Beside being a successful businessman, he helped in the foundation of Indian Statistical Institute (ISI) at Kolkata along with Prasanta Chandra Mahalanobis. He also served as its first President for initial three years(1932-35).

==Honours and awards==
In 1908, Mookerjee was appointed a Companion of the Order of the Indian Empire (CIE). In 1911, he became sheriff of Kolkata. Also in 1911, he was knighted with the KCIE. In 1922, Mookerjee was further honoured with the dignity of a Knight Commander of the Royal Victorian Order (KCVO). In 1931, the University of Calcutta honoured him with an honorary D.Sc. (Engineering).
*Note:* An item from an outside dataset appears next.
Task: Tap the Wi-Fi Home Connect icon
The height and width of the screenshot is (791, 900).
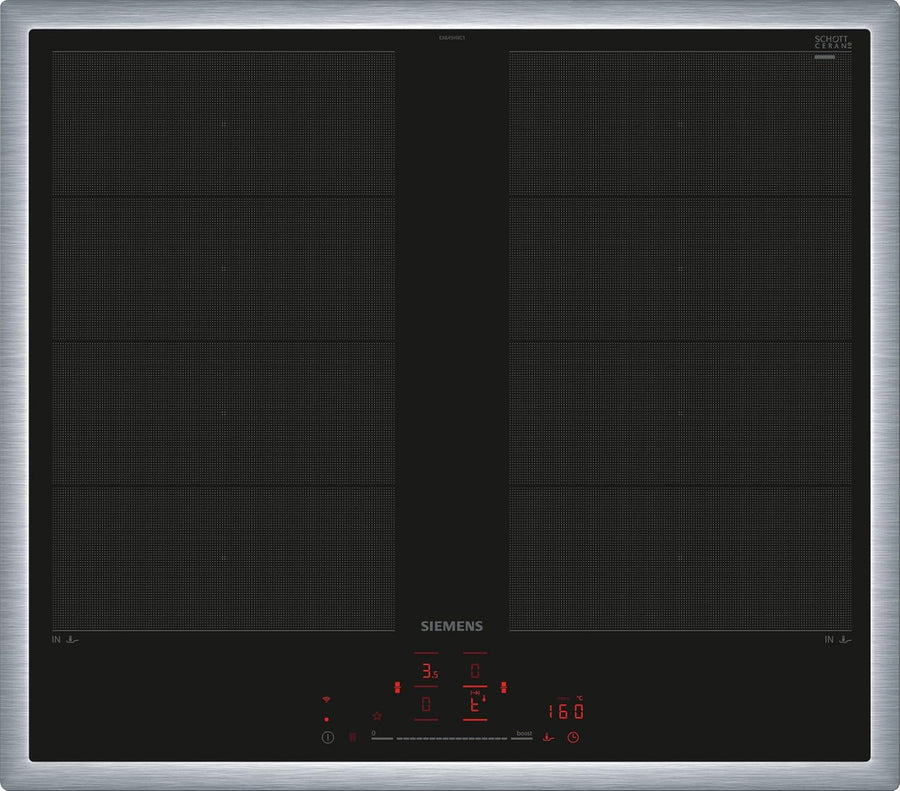Action: (326, 700)
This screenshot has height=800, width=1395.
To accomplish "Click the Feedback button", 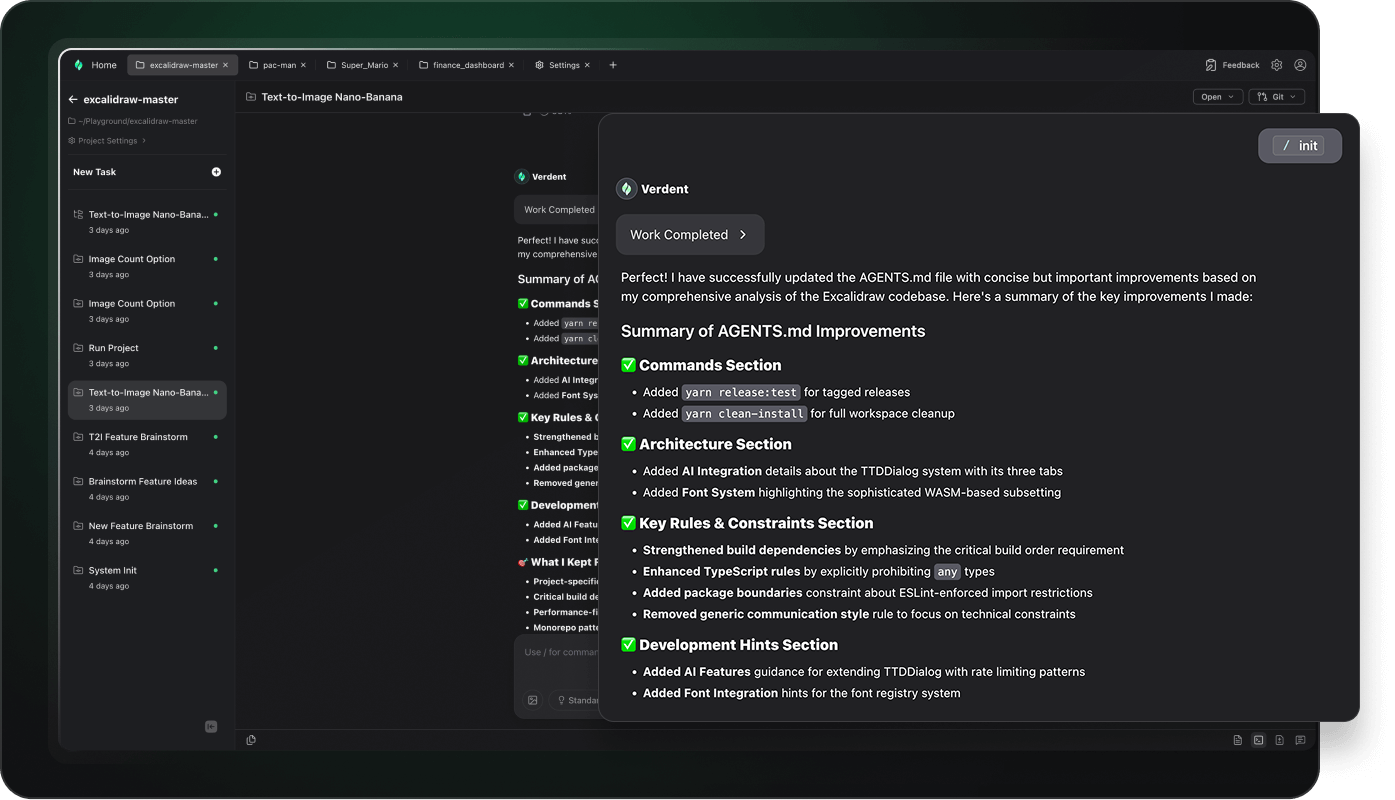I will [x=1233, y=65].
He presided over the 8th session of Indian Science Congress held at Kolkata in 1921.

==Personal life==
Mookerjee was married when he was still in his early teens to eleven-year-old Jadumati Devi, a girl of his own caste and similar background, in a match arranged by their families. They had three sons:
1. Jitendra Nath Mookerjee was his eldest son
2. Sir Biren Mookerjee, the second son
3. Mahendra Nath Mookerjee was his youngest son
His grandsons, Ramen Mookerjee and Robin Mookerjee, took over the reins of Martin Burn & Co. after the death of his sons.

==Monuments==
A main thoroughfare in Kolkata is named after him as Rajendra Nath Mukherjee Road abbreviated as R. N. Mukherjee Road, earlier known as Mission Row. A statue of Sir R.N. Mukherjee was situated in Victoria Memorial premises.